Original Released on LP Columbia 8786 (mono)
(US, 1963 May 27)
Not yet twenty-two at the time of this albums release, Dylan is growing at a swift, experience-hungry rate. In these performances, there is already a marked change from his first album ("Bob Dylan," Columbia CL 1779/CS 8579), and there will surely be many further dimensions of Dylan to come. What makes this collection particularly arresting that it consists in large part of Dylan's own compositions The resurgence of topical folk songs has become a pervasive part of the folk movement among city singers, but few of the young bards so far have demonstrated a knowledge of the difference between well-intentioned pamphleteering and the creation of a valid musical experience. Dylan has. As the highly critical editors of Little Sandy Review have noted, «...right now, he is certainly our finest contemporary folk song writer. Nobody else really even comes close.»

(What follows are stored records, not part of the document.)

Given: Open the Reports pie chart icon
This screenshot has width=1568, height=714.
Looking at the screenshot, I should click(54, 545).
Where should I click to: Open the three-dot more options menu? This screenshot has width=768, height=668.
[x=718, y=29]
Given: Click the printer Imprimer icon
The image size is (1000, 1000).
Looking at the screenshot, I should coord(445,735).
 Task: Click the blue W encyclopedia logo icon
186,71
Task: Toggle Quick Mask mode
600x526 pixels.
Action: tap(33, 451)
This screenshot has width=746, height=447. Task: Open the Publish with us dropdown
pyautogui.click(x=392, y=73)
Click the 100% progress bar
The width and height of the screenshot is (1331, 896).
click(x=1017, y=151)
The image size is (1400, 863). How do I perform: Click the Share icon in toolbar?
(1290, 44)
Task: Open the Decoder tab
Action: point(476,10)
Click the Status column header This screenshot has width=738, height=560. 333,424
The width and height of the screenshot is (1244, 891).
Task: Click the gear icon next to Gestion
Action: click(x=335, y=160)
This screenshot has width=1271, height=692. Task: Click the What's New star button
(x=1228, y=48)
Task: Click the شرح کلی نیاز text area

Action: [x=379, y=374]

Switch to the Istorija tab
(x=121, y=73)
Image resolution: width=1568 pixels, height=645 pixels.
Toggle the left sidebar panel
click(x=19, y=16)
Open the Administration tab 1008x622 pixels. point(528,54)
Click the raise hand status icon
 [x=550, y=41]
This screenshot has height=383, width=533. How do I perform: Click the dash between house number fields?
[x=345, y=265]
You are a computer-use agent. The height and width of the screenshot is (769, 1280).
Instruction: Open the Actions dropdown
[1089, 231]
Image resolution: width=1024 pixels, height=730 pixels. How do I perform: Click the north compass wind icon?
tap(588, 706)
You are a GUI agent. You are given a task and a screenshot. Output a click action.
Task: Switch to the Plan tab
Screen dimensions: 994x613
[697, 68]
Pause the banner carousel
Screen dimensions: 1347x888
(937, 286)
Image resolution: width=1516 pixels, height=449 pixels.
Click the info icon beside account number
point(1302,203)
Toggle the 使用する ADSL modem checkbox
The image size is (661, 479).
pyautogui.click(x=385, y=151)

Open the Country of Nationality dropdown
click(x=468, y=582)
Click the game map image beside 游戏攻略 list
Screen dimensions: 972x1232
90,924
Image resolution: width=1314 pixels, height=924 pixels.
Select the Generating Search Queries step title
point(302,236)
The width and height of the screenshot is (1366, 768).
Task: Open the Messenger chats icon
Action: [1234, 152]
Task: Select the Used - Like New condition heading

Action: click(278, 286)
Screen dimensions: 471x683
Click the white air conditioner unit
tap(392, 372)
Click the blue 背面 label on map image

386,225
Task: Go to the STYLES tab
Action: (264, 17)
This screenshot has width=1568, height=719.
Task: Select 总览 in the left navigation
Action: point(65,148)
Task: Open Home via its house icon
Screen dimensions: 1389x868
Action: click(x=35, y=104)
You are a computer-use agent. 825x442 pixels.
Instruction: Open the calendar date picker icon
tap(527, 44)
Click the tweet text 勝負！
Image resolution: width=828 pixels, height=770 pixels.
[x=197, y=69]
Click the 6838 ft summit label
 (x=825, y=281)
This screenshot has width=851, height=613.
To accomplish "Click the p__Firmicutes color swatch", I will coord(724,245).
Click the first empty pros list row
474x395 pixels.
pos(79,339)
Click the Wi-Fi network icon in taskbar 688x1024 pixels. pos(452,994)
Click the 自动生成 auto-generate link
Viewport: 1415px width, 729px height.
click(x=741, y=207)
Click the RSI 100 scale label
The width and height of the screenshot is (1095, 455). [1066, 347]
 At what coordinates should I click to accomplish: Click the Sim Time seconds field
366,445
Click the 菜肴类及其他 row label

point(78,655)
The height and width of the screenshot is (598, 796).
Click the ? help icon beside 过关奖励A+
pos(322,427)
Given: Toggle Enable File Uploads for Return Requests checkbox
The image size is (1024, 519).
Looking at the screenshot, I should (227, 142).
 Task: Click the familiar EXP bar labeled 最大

... The first of Dylan's songs in this set is "Blowin' in the Wind". In 1962, Dylan said of the song's background: «I still say that some of the biggest criminals are those that turn their heads away when they see wrong and they know it's wrong. I'm only 21 years old and I know that there's been too many wars...You people over 21 should know better.» All that he prefers to add by way of commentary now is: «The first way to answer these questions in the song is by asking them. But lots of people have to first find the wind.»
... This album, in sum, is the protean Bob Dylan as of the time of the recording. By the next recording, there will be more new songs and insights and experiences. Dylan can't stop searching and looking and reflecting upon what he sees and hears. «Anything I can sing,» he observes, «I call a song. Anything I can't sing, I call a poem. Anything I can't sing or anything that's too long to be a poem, I call a novel. But my novels don't have the usual story lines. They're about my feelings at a certain place at a certain time.»
... It is this continuing explosion of a total individual, a young man growing free rather than absurd, that makes Bob Dylan so powerful and so personal and so important a singer. As you can hear in these performances. (Nat Hentoff)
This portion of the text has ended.